## How to complete this task
Without the images, set down each entry exactly.

## Input data
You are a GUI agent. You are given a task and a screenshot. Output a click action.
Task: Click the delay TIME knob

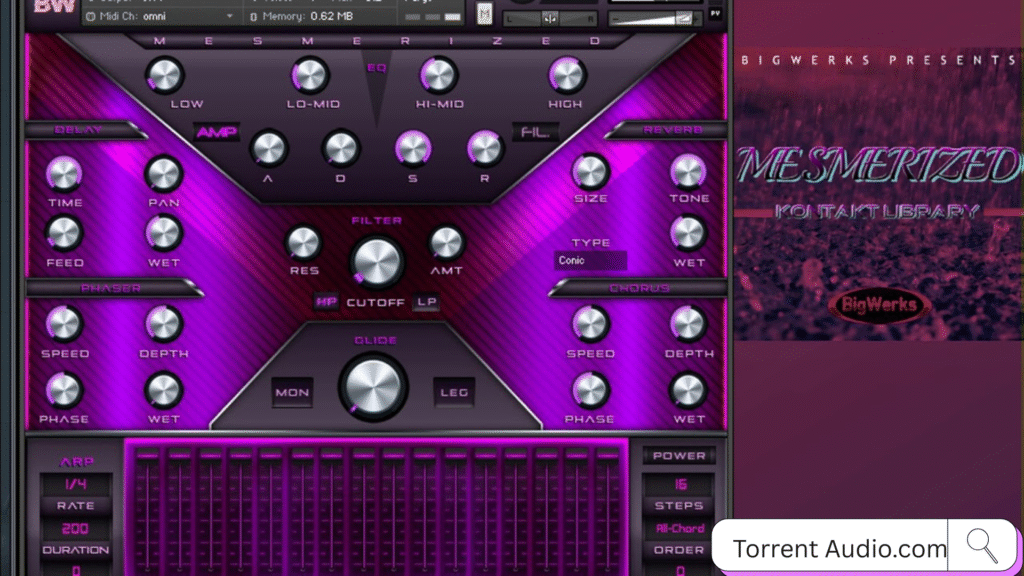(64, 174)
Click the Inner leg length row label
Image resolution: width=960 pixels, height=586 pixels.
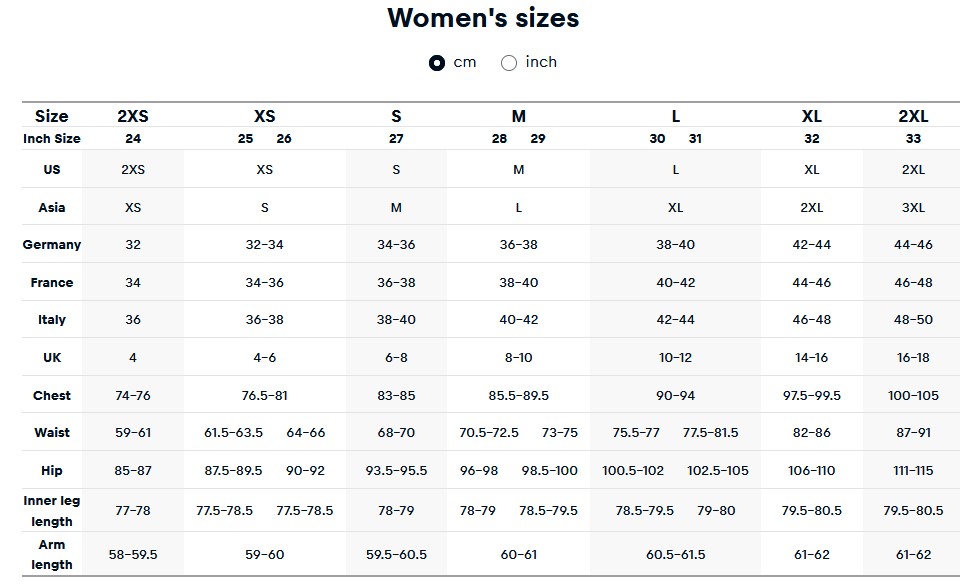[52, 511]
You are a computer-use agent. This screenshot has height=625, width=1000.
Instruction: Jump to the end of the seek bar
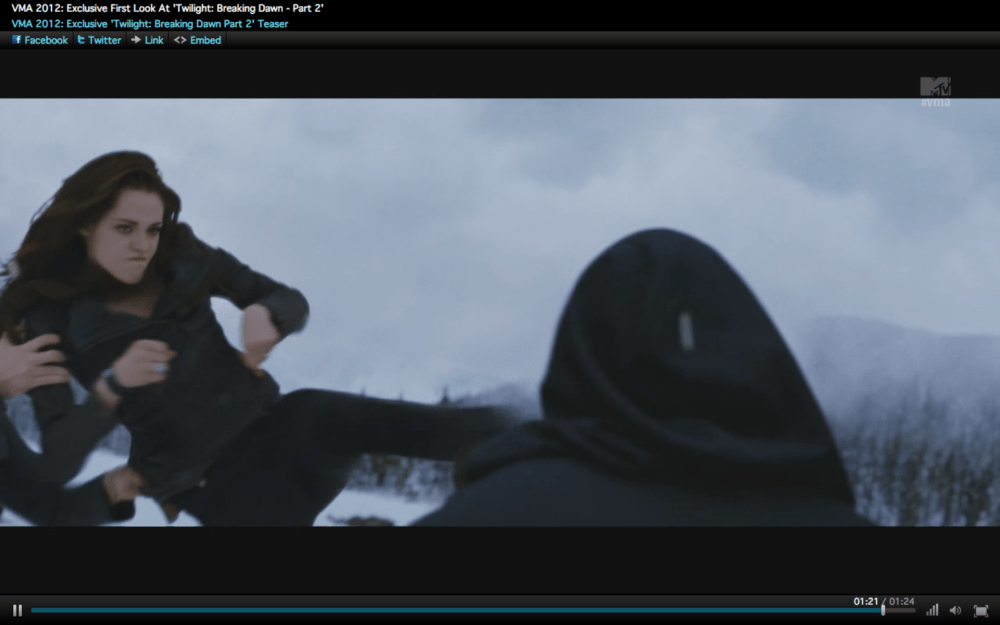tap(912, 610)
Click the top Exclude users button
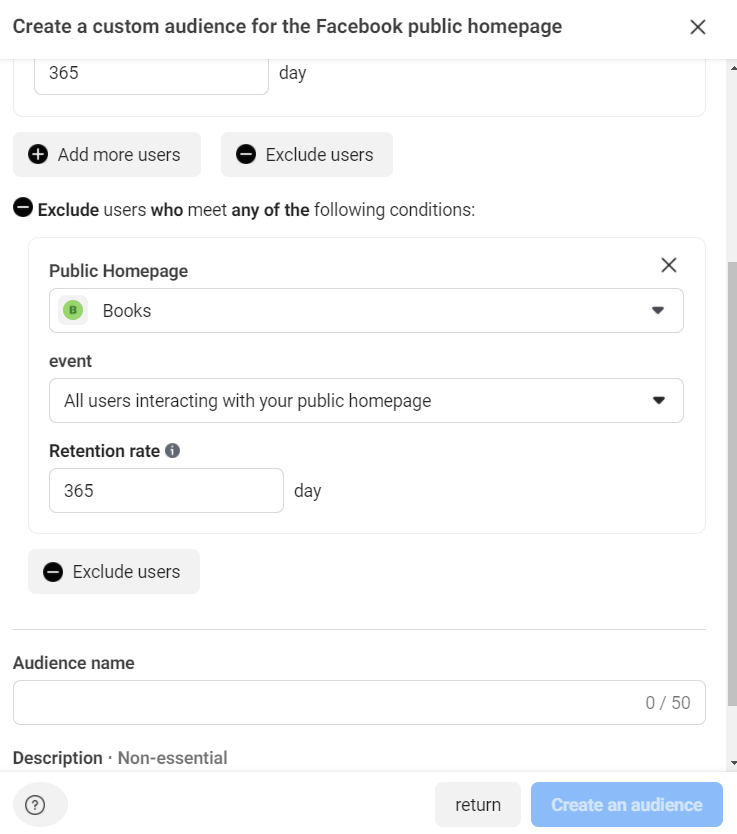The height and width of the screenshot is (834, 737). click(307, 154)
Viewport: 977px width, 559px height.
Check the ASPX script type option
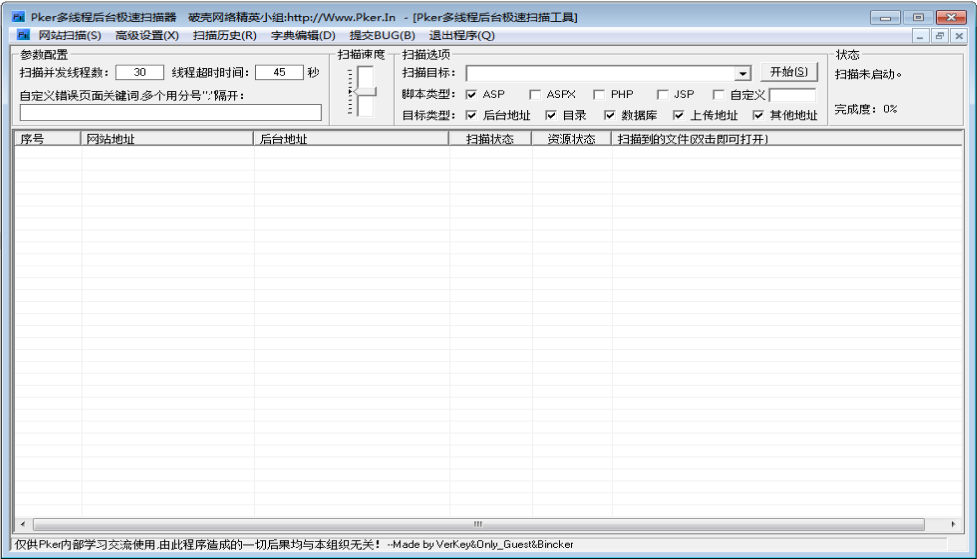(535, 94)
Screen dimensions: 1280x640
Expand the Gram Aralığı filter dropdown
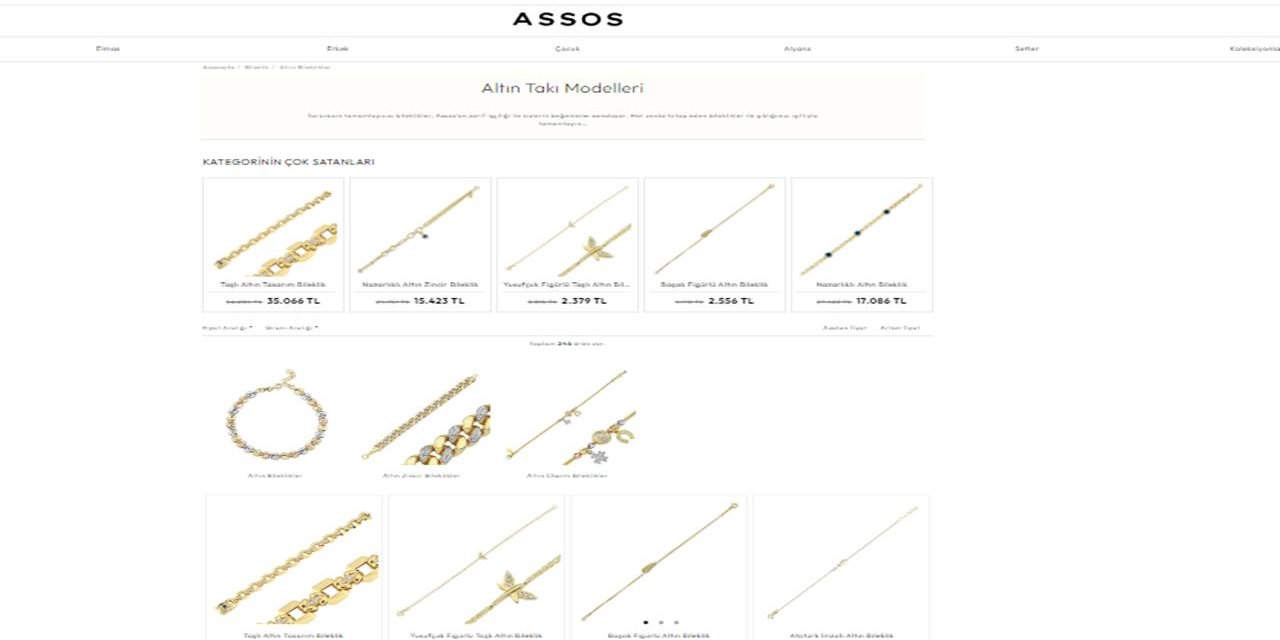tap(291, 328)
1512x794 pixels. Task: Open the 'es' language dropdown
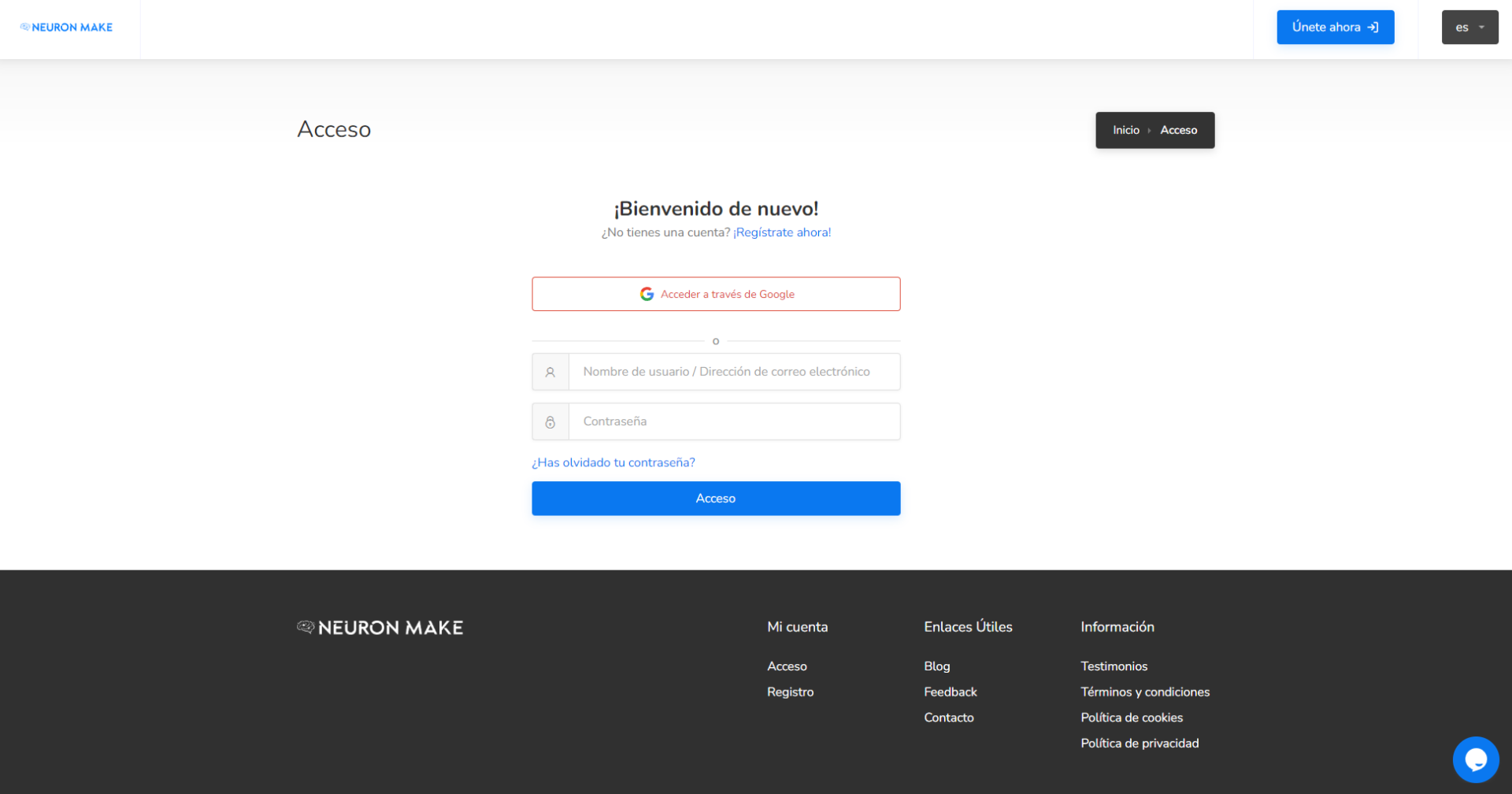coord(1469,28)
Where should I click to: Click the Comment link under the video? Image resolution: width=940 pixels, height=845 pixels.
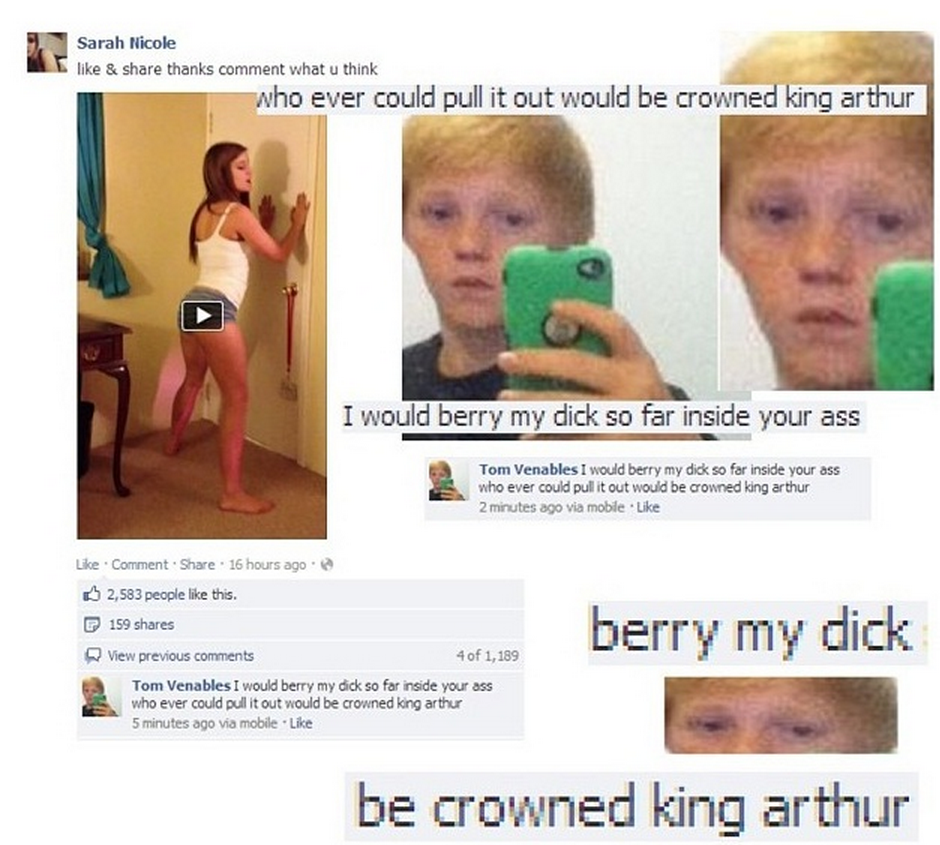(x=140, y=565)
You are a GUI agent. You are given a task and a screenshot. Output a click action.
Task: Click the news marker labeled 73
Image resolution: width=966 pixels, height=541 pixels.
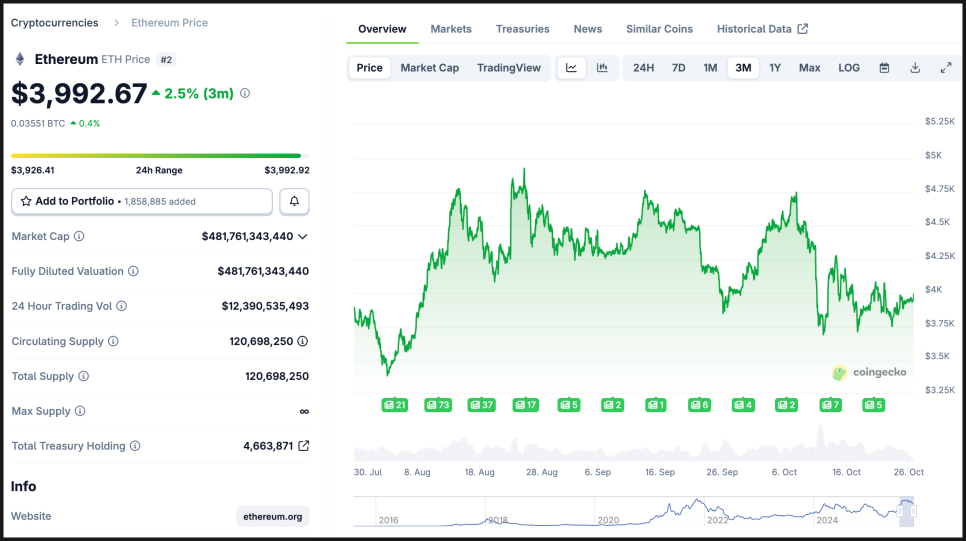tap(438, 405)
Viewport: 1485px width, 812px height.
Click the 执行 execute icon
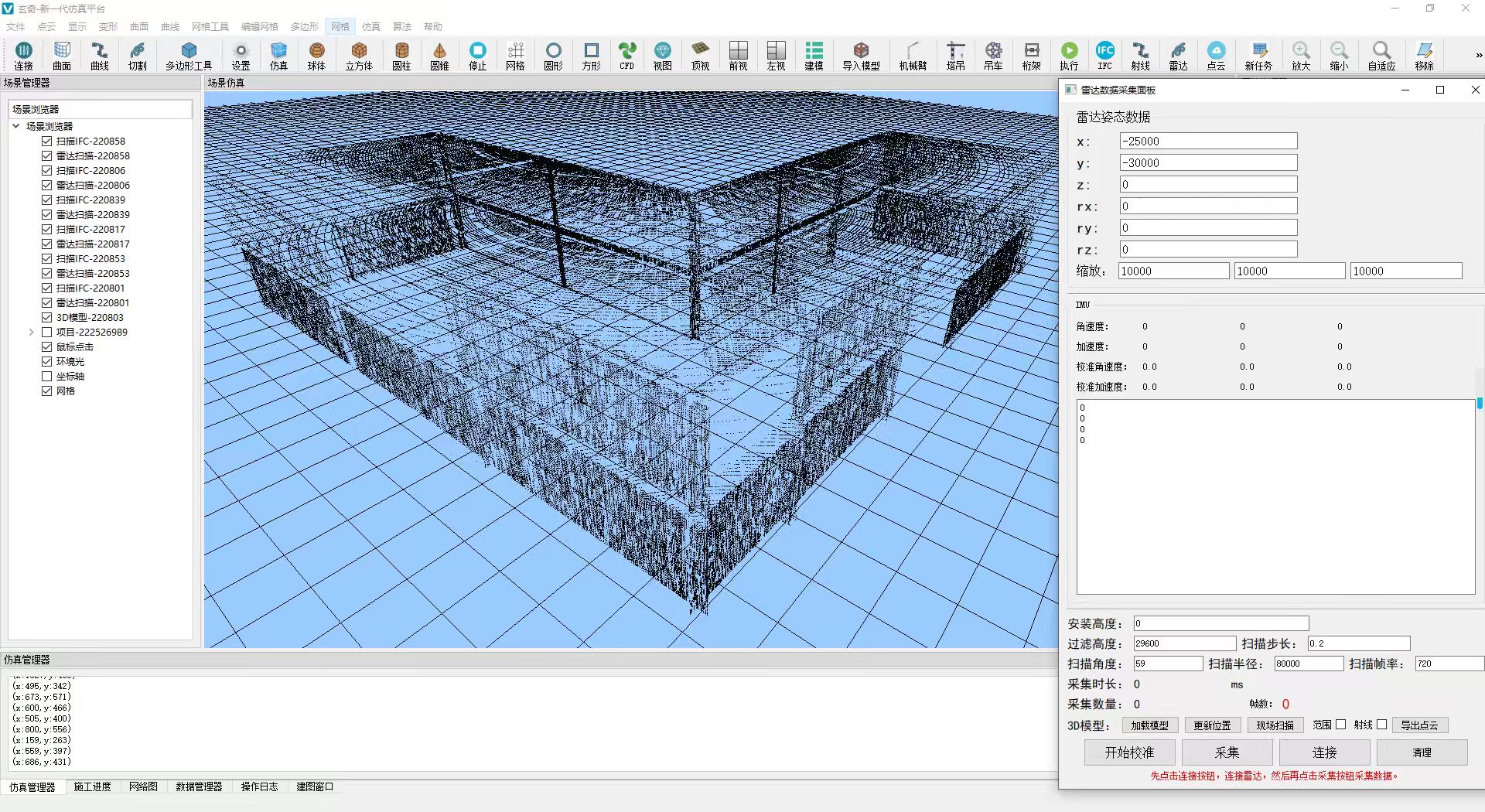[x=1069, y=56]
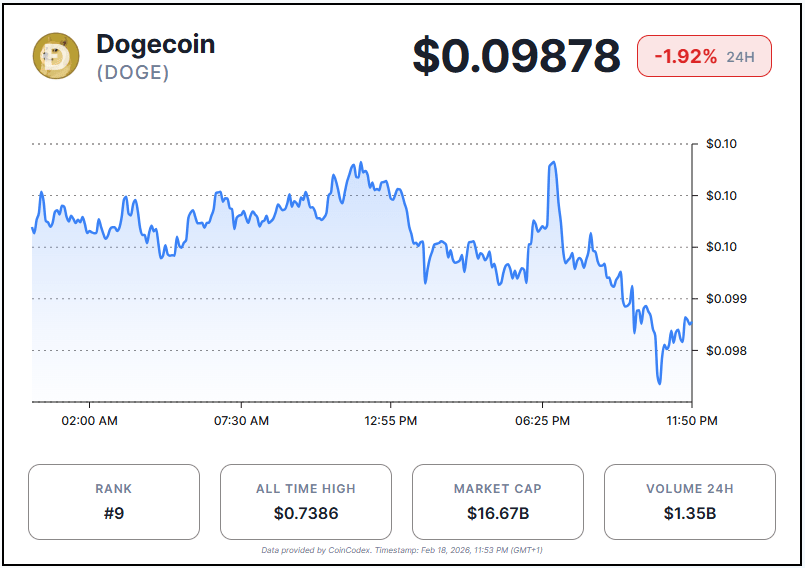Select the All Time High card

(305, 502)
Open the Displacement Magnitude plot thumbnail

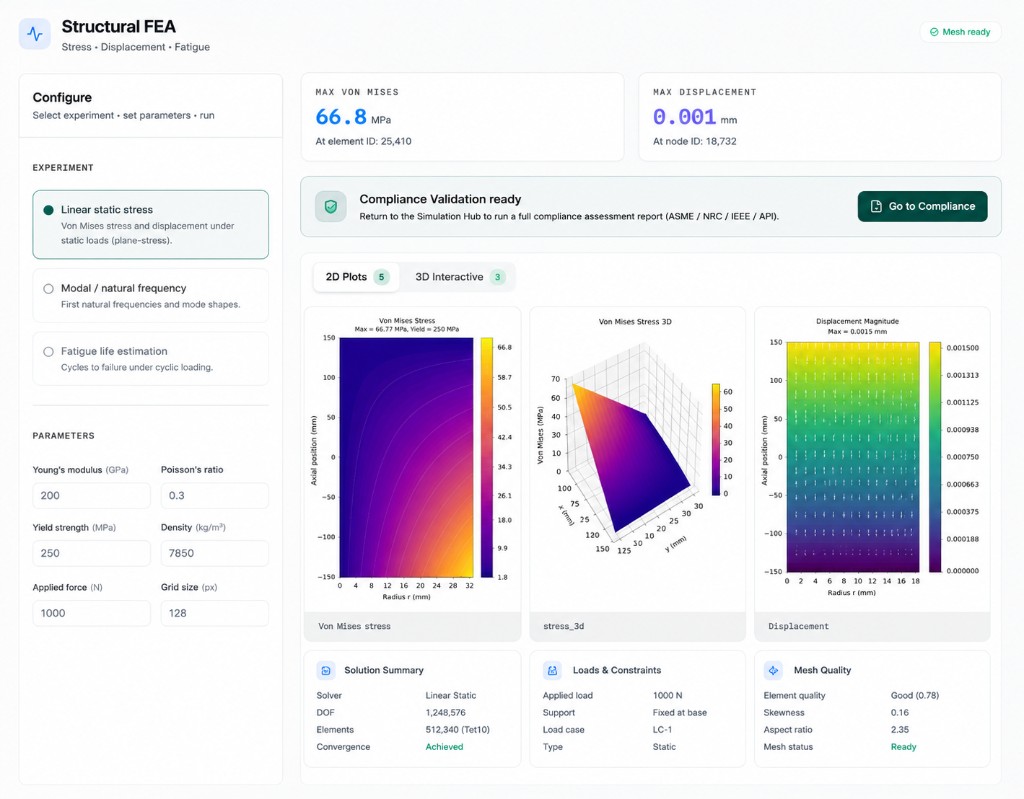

## Answer section
You are a GUI agent. You are given a task and a screenshot. Output a click action.
Task: Click the delay TIME knob

(64, 174)
Click the Inner leg length row label
Image resolution: width=960 pixels, height=586 pixels.
[52, 511]
You are a computer-use agent. This screenshot has height=625, width=1000.
Instruction: Jump to the end of the seek bar
tap(912, 610)
Click the top Exclude users button
The height and width of the screenshot is (834, 737). click(307, 154)
Viewport: 977px width, 559px height.
Check the ASPX script type option
(535, 94)
Screen dimensions: 1280x640
Expand the Gram Aralığı filter dropdown
tap(291, 328)
1512x794 pixels. Task: Open the 'es' language dropdown
coord(1469,28)
Where should I click to: Click the Comment link under the video? Image resolution: width=940 pixels, height=845 pixels.
(x=140, y=565)
You are a GUI agent. You are given a task and a screenshot. Output a click action.
Task: Click the news marker labeled 73
Image resolution: width=966 pixels, height=541 pixels.
tap(438, 405)
Viewport: 1485px width, 812px height.
Click the 执行 execute icon
[x=1069, y=56]
Select the All Time High card

(305, 502)
Open the Displacement Magnitude plot thumbnail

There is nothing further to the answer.